Learning objectives
- Implement QMIX: a mixing network that takes agent Q-values (Q_1,…,Q_n) and the global state s and outputs joint Q_tot, with monotonicity constraint ∂Q_tot/∂Q_i ≥ 0 so that argmax over joint action decomposes to per-agent argmax.
- Enforce monotonicity by generating mixing weights with hypernetworks that take s and output positive weights (e.g. absolute value of network outputs).
- Train with TD on Q_tot using the joint reward; backprop through the mixing network to update both mix weights and individual Q_i.
- Test on a cooperative task and compare with VDN and IQL.
- Relate QMIX to game AI (StarCraft, team coordination) and robot navigation (multi-robot).
Concept and real-world RL
QMIX generalizes VDN by using a mixing network to combine individual Q-values into Q_tot instead of a simple sum. The key constraint is monotonicity: ∂Q_tot/∂Q_i ≥ 0 for each i, so that the joint greedy action is (argmax_{a_1} Q_1, …, argmax_{a_n} Q_n)—no need to search over joint action space. The mixing weights are produced by hypernetworks that take the global state s, so the combination can depend on s (e.g. different roles in different states). In game AI (e.g. StarCraft) and robot navigation, QMIX has been used for cooperative tasks where the additive assumption of VDN is too restrictive.
Where you see this in practice: QMIX and variants (e.g. QTRAN); StarCraft Multi-Agent Challenge; monotonic value decomposition.
Illustration (QMIX monotonicity): QMIX mixes agent Q-values with a monotonic mixing network so global argmax equals per-agent argmax. The chart below shows joint return on a cooperative task over training.

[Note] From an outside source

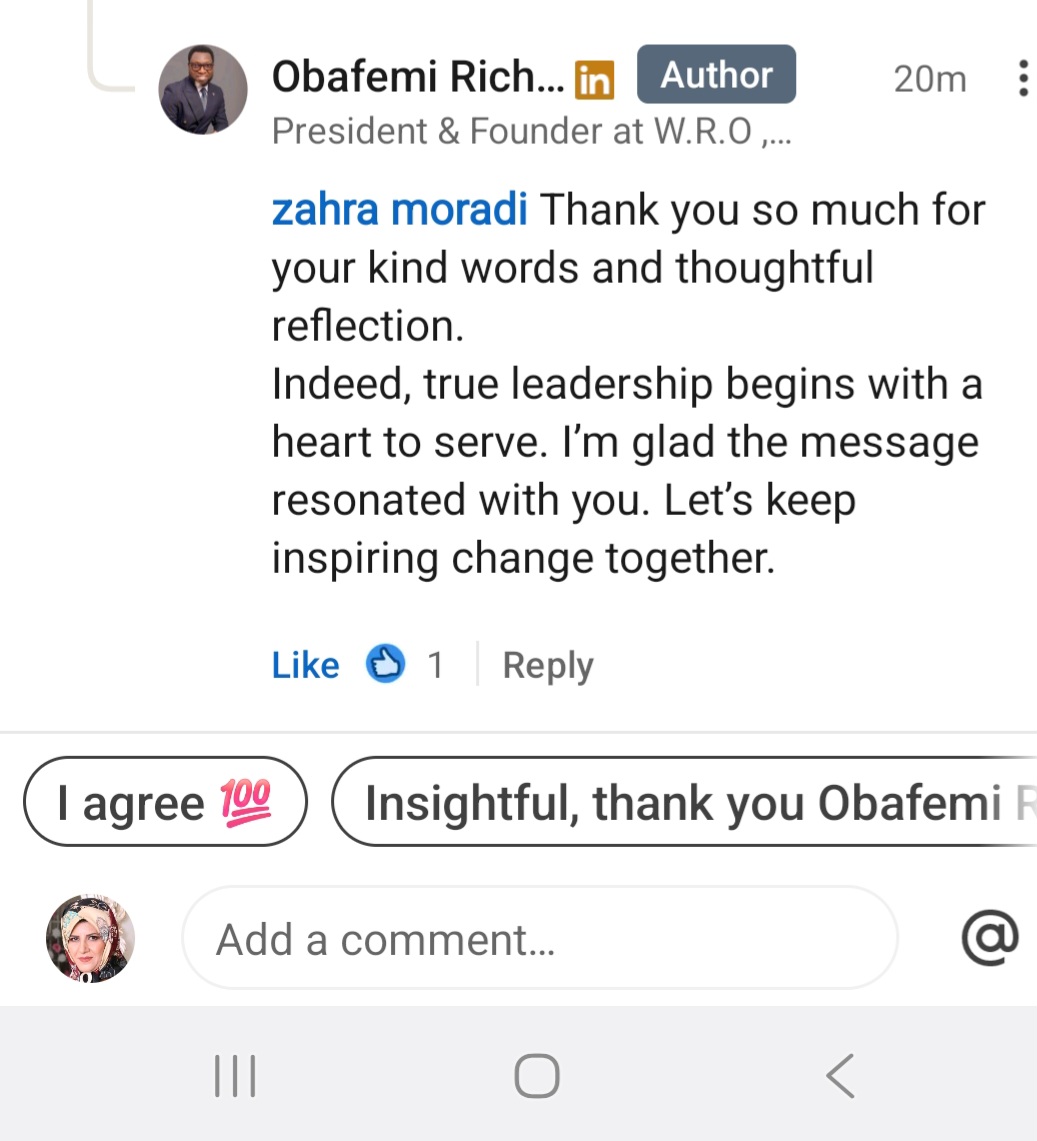View the reaction count of 1
The image size is (1037, 1141).
click(435, 665)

Exercise: Implement QMIX: use a mixing network that takes agent Q-values and the global state to produce a joint Q-value, with monotonicity constraints enforced by positive weights (via hypernetworks). Test on a cooperative task.
Professor’s hints
- Individual Q_i: Same as VDN: each agent has Q_i(o_i, a_i). For the chosen actions (a_1,…,a_n), we have scalars Q_1,…,Q_n.
- Mixing network: Input: (Q_1,…,Q_n) and s. First layer: W_1(s) * [Q_1,…,Q_n] + b_1(s), where W_1(s) is from a hypernetwork (MLP that takes s and outputs a matrix). Use absolute value or softplus on hypernetwork outputs so weights are positive. Deeper mixing: repeat with positive weights. Output: scalar Q_tot. Monotonicity: each layer has non-negative weights, so ∂Q_tot/∂Q_i ≥ 0.
- Hypernetwork: Small MLP: s → vec(W) and s → b. Reshape vec(W) to matrix; apply abs() so W ≥ 0.
- TD training: Same as VDN: target = r + γ max Q_tot(s’, ·); max is done per-agent (greedy) thanks to monotonicity. Loss = (Q_tot - target)^2.
- Use a small cooperative task (e.g. 2–3 agents, grid or particle env) first to debug.
Common pitfalls
- Monotonicity broken: If any weight can be negative, monotonicity fails. Use abs() or softplus on all hypernetwork outputs that become weights. For biases, no constraint.
- Gradient flow: Ensure gradients flow through both the mixing network and the individual Q_i. The mixing network parameters and Q_i parameters are all updated.
- State dependency: The hypernetwork must take the full state (or a sufficient statistic) so that Q_tot can vary with s in a non-additive way.
Worked solution (warm-up: QMIX vs VDN)
Key idea: VDN: \(Q_{tot} = \sum_i Q_i\) (additive). QMIX: \(Q_{tot} = f(Q_1, \ldots, Q_n; s)\) with monotonic \(f\) so that argmax of \(Q_{tot}\) is the concatenation of per-agent argmaxes. The mixing weights can depend on state (e.g. hypernetwork), so we can represent non-additive returns. This allows better credit assignment when the value of one agent’s action depends on the state or others.
Extra practice
- Warm-up: Why does monotonicity (∂Q_tot/∂Q_i ≥ 0) guarantee that the joint greedy action is the concatenation of each agent’s greedy action?
- Coding: Implement QMIX with one hidden layer in the mixing network and hypernetwork that outputs positive weights. Test on the same cooperative task as VDN. Plot Q_tot loss and mean return vs steps. Does QMIX outperform VDN?
- Challenge: Implement QTRAN or a non-monotonic mixing network (no positivity constraint). Compare with QMIX: can it represent more general Q_tot? What is the cost at execution (do you need to search over joint actions)?